Personally, I’d also recommend using a barrel jack power supply instead of microUSB as it’ll provide more power, as well as using as fast of an SD card as possible. I’ve seen issues with the device freezing quite a bit without using a minimum recommended class 10 SD card.

Hope that helps.

One other thing to take into consideration to determine whether or not your issue is extending from this bug is to print out your numpy array for the result you receive for the face_encodings function.

If you have large positive numbers or receive NaN for each of the numbers as the response, this is the indicator that you are having issues with this bug.

e.g.

f_encoding = face_recognition.face_encodings(known_image)[0]
print(f_encoding)

Expected result should be small decimals, not large integers or ‘NaN’

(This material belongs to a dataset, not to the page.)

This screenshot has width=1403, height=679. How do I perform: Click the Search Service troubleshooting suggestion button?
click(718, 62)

When I do step 3 I get a failure on the final bit. I am using python3 instead of python…is that an issue? Should I install pip for 2.7? EDIT: This happens on both 19.16 and 19.17…

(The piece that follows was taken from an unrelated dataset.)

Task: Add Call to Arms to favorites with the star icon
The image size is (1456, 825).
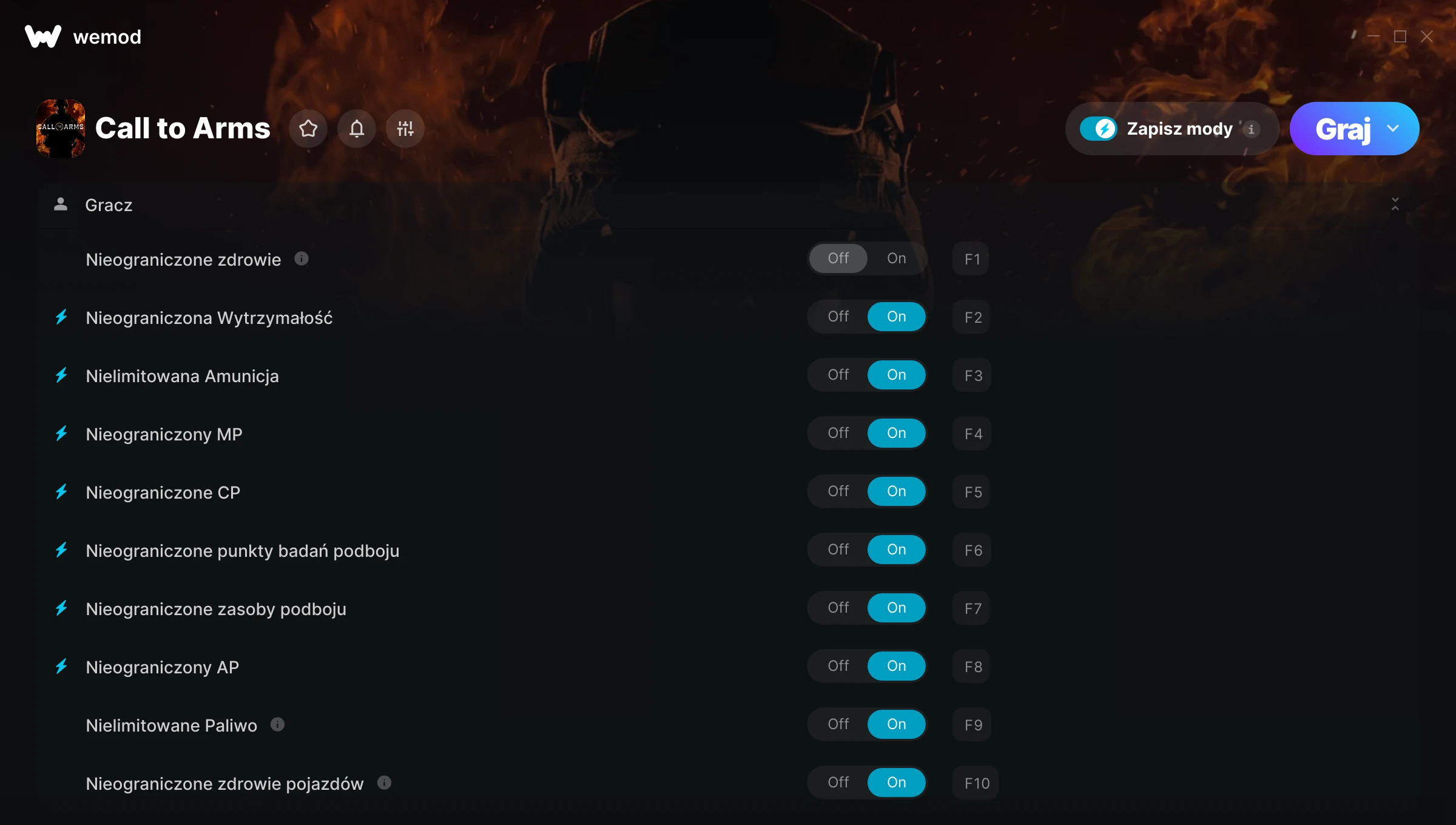Action: [308, 129]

sudo python3 setup.py install

Output (error message):

In file included from /home/drew/dlib-19.17/dlib/external/pybind11/include/pybind11/pytypes.h:12:0,
                 from /home/drew/dlib-19.17/dlib/external/pybind11/include/pybind11/cast.h:13,
                 from /home/drew/dlib-19.17/dlib/external/pybind11/include/pybind11/attr.h:13,
                 from /home/drew/dlib-19.17/dlib/external/pybind11/include/pybind11/pybind11.h:43,
                 from /home/drew/dlib-19.17/dlib/../dlib/python/pybind_utils.h:6,
                 from /home/drew/dlib-19.17/dlib/../dlib/python.h:6,
                 from /home/drew/dlib-19.17/tools/python/src/opaque_types.h:6,
                 from /home/drew/dlib-19.17/tools/python/src/dlib.cpp:4:
/home/drew/dlib-19.17/dlib/external/pybind11/include/pybind11/detail/common.h:111:10: fatal error: Python.h: No such file or directory
 #include <Python.h>

When using python(2.7) I get:

sudo python setup.py install
Traceback (most recent call last):
  File "setup.py", line 42, in <module>
    from setuptools import setup, Extension
ImportError: No module named setuptools